Just as painfully self-aware as its protagonist is, The Bear has always been hyperconscious of its place within the wider cultural apparatus. After two phenomenal seasons, the show’s third and fourth entries divided fans and critics alike for being a bit too self-indulgent, sentimental, or just plain listless because, well, the characters and directorial choices themselves were a bit too self-indulgent, sentimental, and listless. For its final season, series creator Christopher Storer goes back to basics.
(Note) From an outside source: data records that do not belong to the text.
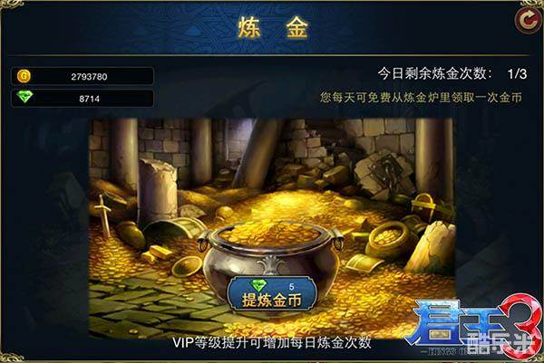Tap the broken stone pillar on the left
The height and width of the screenshot is (363, 544).
coord(158,190)
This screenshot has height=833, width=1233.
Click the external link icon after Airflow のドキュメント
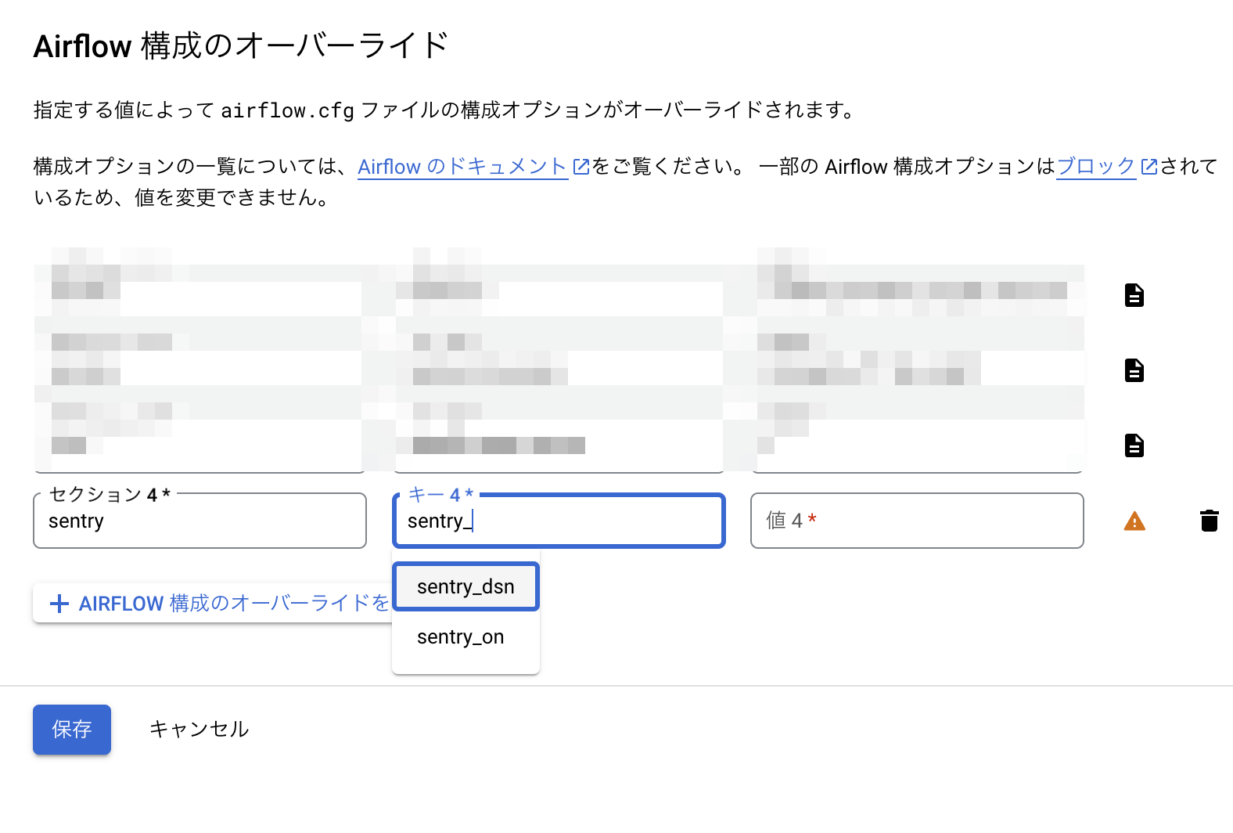point(581,166)
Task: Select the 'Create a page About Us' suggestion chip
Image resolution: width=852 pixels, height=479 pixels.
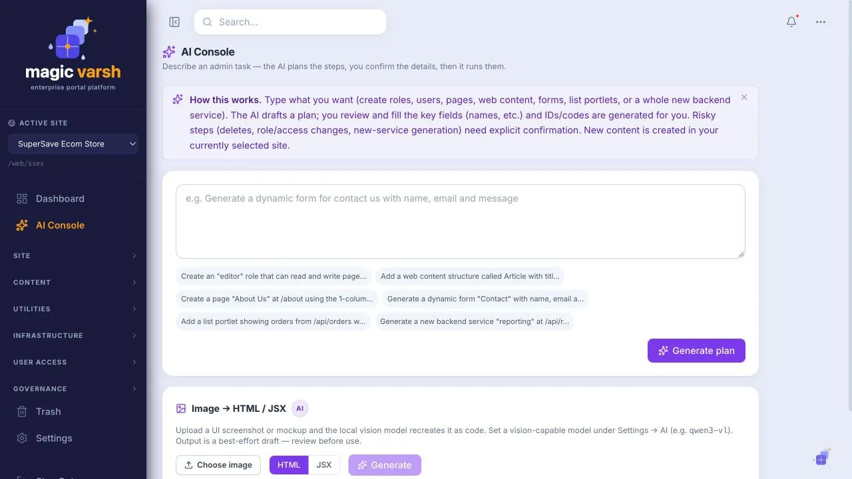Action: (x=277, y=299)
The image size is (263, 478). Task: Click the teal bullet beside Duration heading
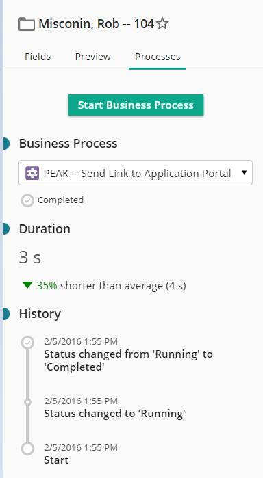tap(6, 228)
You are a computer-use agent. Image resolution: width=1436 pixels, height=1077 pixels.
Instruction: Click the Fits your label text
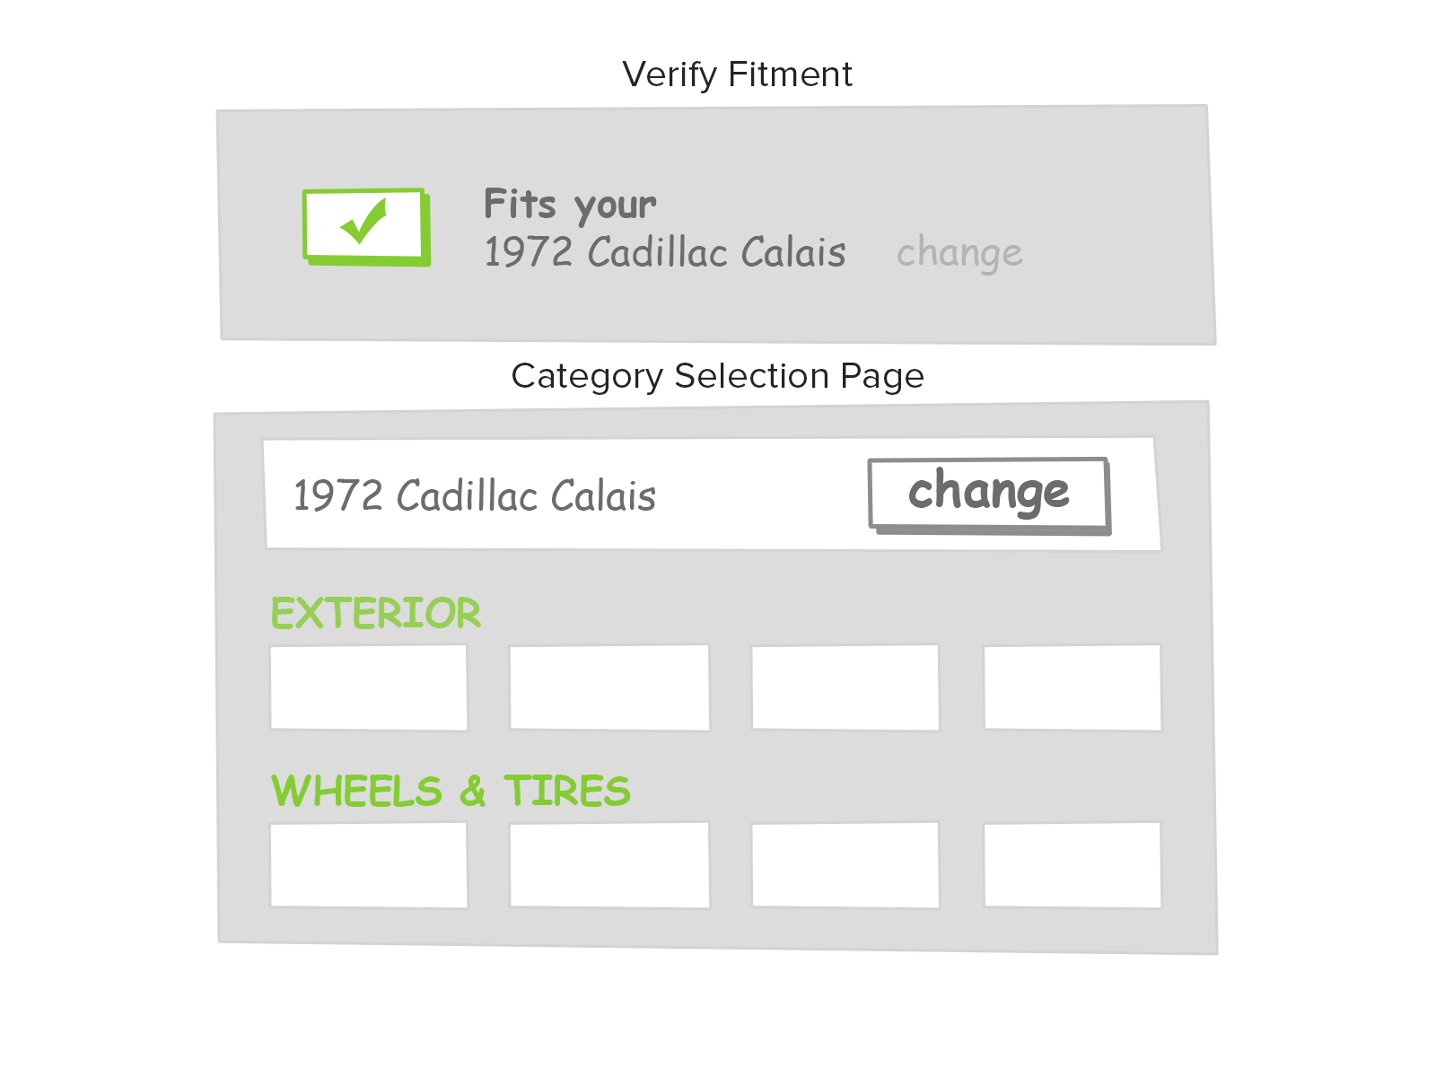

Gone are the long flashbacks, bottle episodes, and lyrical musings, and instead the chaos and fraternity for which the series is known are wrangled into, for the most part, a single day of operations that will either keep the restaurant afloat or sink it for good.
Since the show’s first episode, the Bear has teetered on the edge of bankruptcy but still managed to pull through (the stakes have always been high, but the steaks have never been served dry, if you will). So when a seating chart snafu and a caved-in roof push the staff into more delightful screaming matches sandwiched between rapid-fire montages of culinary close-ups and characters waxing about how it’s the people who make a business feel like home, it feels like The Bear is coasting on its greatest hits rather than cooking up anything fresh.

Guilt-stricken over quitting and more sullen than usual, Carmy is nearly reduced to a background character for much of the season, so busy regulating his emotions that he hardly says anything at all except “sorry.” Comic-relief characters like the bumbling Fak brothers (Matty Matheson and Ricky Staffieri) continue to be either charming or exhausting depending on your tolerance for their one-dimensional buffoonery, and even Richie seems dissociated from the goings-on. He’s so distracted by his ruminations on the events of last month’s standalone episode “Gary” that he gets into a car crash early on and spends the rest of the day in a daze.
At the same time, as Luca (Will Poulter) jokes with pastry chef Marcus (Lionel Boyce) after tasting his first McGriddle, “For consistency, McDonald’s should have a Michelin star.” Sometimes, the most delicious meals you remember are the ones that are served when you’re hungriest and simply get the job done. The Bear has endured partly because, despite hitting the peaks of its characters’ journeys years ago, its ambitious storytelling and attention to complex characters remain satiating in a way that few other TV shows this decade can match.
In the latter half of season five, once the customers finally show up and the saucepots and interpersonal conflicts start to really boil over, The Bear reminds us of its own potential for greatness. Nothing else on TV as gracefully captures the machinery that goes into cultivating any artistic experience, and subplots involving Marcus’s father dining at the Bear and Tina’s (Liza Colón-Zayas) trajectory toward becoming CDC feel earned and heartfelt. And Storer still manages to inflect a little cheeky meta fun into the mix: When Donna (Jamie Lee Curtis) visits the back of the house and asks Pete (Chris Witaske) if Syd and her son are dating, SydCarmy shippers will get a kick out of his response (“I don’t think so, but there are some theories”).
How The Bear ties up its loose ends is yet to be seen (the series finale, “The Original Beef of Chicagoland,” hasn’t been screened for critics), but it’s safe to say that while Storer is aware of fans’ expectations, he’ll stick to his vision. As Jimmy (Oliver Platt) advises Syd, “Sometimes when the world is telling you to go away, you gotta listen.” Syd—speaking for the restaurant and, implicitly, the show itself—replies, “I don’t listen to the world, I listen to my crew.”